— REQUIRED ACTION —
Please return the lines below verbatim, beginning at the one that has "The image size is (1044, 508)." and stopping after the one that has "Given: Mark topic unread inbox button", and add no other lines.

— DATASET ENTRIES —
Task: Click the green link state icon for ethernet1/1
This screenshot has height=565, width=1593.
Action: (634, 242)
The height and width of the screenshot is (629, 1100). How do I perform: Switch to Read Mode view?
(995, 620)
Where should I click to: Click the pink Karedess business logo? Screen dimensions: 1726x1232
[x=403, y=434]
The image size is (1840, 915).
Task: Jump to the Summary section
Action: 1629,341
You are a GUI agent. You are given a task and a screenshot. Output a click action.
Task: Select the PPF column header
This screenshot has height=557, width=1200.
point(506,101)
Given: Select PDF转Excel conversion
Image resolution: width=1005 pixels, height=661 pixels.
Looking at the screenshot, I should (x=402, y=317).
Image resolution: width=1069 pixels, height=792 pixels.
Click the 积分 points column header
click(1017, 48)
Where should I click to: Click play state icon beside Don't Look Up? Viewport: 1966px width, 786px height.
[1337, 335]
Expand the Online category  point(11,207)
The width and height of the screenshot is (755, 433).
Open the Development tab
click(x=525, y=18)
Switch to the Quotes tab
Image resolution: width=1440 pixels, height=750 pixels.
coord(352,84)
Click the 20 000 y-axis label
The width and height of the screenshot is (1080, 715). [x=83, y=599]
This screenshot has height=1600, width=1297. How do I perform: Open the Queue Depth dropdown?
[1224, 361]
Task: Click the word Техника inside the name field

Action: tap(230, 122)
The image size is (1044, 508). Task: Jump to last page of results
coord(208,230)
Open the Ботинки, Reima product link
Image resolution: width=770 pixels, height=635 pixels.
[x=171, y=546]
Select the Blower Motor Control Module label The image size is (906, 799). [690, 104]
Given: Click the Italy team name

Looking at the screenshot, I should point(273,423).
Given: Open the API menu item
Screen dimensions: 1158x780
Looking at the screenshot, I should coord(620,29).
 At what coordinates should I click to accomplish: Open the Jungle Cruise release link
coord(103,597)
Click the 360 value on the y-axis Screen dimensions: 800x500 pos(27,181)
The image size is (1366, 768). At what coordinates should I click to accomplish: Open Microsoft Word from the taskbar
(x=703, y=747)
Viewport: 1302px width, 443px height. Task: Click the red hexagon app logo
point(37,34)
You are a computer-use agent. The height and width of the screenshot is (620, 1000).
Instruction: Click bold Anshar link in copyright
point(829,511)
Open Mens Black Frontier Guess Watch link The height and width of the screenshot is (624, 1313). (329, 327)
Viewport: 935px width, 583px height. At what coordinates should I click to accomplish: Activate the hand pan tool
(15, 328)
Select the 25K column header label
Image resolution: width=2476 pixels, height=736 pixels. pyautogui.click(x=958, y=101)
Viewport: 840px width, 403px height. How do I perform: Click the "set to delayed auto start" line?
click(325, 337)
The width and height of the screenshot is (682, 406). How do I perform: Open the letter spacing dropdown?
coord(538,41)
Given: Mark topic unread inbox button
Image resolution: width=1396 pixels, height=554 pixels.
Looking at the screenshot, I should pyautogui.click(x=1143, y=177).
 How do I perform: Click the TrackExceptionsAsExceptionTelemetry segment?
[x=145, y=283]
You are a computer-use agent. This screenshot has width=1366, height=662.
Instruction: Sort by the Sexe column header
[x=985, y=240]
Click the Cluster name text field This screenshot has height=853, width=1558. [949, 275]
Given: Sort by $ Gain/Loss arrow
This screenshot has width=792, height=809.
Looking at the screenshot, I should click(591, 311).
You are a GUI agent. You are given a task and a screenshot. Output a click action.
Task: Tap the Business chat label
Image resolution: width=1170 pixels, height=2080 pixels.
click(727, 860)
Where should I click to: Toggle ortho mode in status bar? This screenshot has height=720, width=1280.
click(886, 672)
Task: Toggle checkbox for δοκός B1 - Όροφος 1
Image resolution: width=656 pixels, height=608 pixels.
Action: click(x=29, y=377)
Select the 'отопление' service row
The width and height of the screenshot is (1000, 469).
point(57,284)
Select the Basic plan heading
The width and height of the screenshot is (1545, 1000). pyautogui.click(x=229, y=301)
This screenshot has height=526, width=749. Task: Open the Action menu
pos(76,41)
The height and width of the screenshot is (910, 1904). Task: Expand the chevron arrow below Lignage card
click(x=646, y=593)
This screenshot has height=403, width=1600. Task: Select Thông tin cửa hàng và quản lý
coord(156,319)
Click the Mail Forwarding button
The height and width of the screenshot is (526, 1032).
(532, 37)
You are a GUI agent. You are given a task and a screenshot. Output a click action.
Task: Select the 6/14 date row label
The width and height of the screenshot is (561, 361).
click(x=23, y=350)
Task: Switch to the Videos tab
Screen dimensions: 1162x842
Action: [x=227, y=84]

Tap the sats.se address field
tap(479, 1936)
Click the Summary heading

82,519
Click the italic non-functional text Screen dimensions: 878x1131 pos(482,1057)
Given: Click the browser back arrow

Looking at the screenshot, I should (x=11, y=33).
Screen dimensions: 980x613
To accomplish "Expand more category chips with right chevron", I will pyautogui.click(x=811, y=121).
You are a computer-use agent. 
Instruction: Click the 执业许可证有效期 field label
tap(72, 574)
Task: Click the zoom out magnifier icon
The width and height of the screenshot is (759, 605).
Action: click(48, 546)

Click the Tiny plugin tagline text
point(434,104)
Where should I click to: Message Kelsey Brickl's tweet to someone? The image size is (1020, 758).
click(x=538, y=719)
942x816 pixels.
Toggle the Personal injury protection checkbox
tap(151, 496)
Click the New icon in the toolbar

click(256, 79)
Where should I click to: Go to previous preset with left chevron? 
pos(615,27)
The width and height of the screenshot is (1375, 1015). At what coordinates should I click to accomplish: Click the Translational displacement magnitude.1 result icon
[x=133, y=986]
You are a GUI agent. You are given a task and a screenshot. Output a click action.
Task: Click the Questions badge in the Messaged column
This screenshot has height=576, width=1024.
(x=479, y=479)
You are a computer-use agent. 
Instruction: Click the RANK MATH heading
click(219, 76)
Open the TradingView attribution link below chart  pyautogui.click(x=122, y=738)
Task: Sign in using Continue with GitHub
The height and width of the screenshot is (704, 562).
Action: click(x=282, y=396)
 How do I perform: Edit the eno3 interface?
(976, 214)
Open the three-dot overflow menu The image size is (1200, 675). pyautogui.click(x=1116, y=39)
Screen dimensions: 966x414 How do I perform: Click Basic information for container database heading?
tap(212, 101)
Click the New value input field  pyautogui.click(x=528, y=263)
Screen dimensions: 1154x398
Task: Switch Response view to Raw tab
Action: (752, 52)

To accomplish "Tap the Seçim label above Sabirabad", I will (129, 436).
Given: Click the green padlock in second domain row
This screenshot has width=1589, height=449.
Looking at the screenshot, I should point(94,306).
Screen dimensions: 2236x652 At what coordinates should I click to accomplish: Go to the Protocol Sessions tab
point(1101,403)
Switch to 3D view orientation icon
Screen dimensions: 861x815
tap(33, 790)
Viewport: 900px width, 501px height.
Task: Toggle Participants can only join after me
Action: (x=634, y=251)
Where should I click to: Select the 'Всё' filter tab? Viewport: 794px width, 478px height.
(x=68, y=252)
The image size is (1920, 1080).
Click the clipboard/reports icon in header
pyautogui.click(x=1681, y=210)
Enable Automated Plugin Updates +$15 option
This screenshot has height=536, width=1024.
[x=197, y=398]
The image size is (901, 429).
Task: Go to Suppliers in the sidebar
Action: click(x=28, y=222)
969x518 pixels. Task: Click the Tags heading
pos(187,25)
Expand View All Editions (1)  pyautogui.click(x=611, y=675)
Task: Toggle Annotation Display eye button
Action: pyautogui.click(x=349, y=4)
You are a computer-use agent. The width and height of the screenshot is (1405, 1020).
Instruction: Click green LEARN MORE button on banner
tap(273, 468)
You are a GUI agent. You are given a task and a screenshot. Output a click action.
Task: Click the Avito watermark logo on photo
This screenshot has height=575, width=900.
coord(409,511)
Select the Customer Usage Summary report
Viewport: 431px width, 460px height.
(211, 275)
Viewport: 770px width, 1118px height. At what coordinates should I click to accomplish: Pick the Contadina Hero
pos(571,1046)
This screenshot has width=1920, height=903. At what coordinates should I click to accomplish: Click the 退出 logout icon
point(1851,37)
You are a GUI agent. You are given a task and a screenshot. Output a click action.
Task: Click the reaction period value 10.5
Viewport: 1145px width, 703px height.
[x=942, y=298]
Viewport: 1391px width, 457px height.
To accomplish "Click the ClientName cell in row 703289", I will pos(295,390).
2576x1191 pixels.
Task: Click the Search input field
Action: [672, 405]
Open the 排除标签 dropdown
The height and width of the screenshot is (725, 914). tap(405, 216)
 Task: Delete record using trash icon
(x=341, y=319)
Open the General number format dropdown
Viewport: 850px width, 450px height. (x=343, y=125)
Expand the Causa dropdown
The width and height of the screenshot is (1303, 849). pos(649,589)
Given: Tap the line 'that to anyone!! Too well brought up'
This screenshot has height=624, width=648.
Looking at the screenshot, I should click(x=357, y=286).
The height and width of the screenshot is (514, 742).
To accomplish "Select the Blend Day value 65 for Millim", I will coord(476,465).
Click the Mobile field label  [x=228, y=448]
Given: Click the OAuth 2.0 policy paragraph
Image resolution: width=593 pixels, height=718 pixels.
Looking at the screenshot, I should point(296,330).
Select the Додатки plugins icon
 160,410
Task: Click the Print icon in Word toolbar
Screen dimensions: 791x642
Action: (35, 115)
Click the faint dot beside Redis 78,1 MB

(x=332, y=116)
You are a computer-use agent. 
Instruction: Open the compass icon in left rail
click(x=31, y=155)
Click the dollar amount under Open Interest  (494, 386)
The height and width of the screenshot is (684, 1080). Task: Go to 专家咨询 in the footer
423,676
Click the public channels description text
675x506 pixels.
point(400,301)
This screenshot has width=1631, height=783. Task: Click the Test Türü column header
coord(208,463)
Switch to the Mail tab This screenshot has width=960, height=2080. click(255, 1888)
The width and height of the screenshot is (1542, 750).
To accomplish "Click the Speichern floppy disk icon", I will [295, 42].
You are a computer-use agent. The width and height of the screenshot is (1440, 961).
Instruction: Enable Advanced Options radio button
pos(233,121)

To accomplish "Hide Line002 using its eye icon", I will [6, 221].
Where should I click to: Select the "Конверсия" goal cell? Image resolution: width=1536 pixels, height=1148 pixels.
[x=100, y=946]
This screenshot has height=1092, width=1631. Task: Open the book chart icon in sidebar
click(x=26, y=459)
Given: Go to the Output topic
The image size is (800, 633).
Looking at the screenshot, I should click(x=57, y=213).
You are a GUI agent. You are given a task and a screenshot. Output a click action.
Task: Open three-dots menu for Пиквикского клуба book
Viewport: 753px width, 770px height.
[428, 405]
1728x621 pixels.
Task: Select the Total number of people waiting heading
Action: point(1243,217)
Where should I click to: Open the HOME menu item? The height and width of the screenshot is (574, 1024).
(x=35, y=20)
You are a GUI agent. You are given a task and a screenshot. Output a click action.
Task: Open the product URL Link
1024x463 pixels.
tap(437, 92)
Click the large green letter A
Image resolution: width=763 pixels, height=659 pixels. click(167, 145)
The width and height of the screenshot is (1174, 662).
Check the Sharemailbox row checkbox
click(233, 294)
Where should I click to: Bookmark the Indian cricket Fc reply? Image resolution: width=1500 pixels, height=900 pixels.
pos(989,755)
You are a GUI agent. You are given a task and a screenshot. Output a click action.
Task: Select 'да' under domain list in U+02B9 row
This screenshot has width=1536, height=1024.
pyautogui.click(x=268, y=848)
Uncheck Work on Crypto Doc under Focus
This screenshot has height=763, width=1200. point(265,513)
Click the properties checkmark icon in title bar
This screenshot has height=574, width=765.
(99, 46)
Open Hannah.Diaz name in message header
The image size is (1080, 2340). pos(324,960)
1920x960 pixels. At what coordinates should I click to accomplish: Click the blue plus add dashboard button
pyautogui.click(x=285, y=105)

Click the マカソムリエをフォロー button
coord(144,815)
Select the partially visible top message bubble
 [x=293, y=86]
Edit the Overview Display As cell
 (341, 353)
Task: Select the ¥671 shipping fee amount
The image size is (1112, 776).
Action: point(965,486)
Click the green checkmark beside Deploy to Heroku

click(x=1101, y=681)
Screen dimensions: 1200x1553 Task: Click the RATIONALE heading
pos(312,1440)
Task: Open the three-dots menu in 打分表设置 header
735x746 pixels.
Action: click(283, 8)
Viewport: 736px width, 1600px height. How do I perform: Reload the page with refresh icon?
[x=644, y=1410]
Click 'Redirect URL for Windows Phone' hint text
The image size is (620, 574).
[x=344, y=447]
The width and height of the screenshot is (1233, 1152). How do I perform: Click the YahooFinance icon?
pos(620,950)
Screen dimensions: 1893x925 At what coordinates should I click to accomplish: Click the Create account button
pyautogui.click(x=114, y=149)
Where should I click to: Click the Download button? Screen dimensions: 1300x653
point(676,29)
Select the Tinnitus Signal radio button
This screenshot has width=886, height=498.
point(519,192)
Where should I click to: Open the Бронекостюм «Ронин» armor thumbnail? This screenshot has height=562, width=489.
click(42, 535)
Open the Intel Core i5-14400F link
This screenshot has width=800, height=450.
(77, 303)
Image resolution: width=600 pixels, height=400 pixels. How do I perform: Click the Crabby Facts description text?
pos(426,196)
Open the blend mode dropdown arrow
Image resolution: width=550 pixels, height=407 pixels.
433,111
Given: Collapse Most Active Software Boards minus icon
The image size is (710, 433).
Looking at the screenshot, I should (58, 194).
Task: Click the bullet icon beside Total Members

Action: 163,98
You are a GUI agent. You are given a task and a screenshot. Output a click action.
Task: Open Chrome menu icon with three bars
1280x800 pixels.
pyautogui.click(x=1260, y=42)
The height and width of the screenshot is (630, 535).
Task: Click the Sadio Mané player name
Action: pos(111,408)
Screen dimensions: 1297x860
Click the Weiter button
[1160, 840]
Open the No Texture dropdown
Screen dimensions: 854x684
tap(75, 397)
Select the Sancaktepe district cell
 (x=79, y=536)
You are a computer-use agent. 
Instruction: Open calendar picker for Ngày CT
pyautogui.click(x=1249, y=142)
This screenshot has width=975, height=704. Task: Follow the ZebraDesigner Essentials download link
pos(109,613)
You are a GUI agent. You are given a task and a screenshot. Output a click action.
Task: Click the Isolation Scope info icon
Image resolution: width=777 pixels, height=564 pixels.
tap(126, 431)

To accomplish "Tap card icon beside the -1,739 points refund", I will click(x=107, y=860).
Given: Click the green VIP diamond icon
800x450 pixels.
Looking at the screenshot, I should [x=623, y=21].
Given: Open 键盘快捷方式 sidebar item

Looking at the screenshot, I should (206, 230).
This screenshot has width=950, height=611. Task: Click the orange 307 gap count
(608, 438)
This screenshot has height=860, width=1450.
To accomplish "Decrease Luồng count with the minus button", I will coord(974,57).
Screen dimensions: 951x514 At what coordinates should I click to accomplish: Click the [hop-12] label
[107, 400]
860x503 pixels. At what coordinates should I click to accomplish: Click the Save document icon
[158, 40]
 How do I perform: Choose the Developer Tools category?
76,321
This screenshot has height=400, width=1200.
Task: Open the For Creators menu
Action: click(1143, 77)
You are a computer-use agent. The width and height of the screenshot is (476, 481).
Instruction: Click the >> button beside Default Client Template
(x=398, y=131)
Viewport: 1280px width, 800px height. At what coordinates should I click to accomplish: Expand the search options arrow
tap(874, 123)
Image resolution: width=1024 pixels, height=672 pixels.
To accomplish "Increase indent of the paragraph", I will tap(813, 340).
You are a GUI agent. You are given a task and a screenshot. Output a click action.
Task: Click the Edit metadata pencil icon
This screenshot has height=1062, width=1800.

— EXPECTED ANSWER —
The image size is (1044, 508). Task: Jump to last page of results
coord(208,230)
Open the Ботинки, Reima product link
Image resolution: width=770 pixels, height=635 pixels.
[x=171, y=546]
Select the Blower Motor Control Module label The image size is (906, 799). [690, 104]
Given: Click the Italy team name

Looking at the screenshot, I should point(273,423).
Given: Open the API menu item
Screen dimensions: 1158x780
Looking at the screenshot, I should coord(620,29).
 At what coordinates should I click to accomplish: Open the Jungle Cruise release link
coord(103,597)
Click the 360 value on the y-axis Screen dimensions: 800x500 pos(27,181)
The image size is (1366, 768). At what coordinates should I click to accomplish: Open Microsoft Word from the taskbar
(x=703, y=747)
Viewport: 1302px width, 443px height. Task: Click the red hexagon app logo
point(37,34)
You are a computer-use agent. The height and width of the screenshot is (620, 1000).
Instruction: Click bold Anshar link in copyright
point(829,511)
Open Mens Black Frontier Guess Watch link The height and width of the screenshot is (624, 1313). (329, 327)
Viewport: 935px width, 583px height. At what coordinates should I click to accomplish: Activate the hand pan tool
(15, 328)
Select the 25K column header label
Image resolution: width=2476 pixels, height=736 pixels. pyautogui.click(x=958, y=101)
Viewport: 840px width, 403px height. How do I perform: Click the "set to delayed auto start" line?
click(325, 337)
The width and height of the screenshot is (682, 406). How do I perform: Open the letter spacing dropdown?
coord(538,41)
Given: Mark topic unread inbox button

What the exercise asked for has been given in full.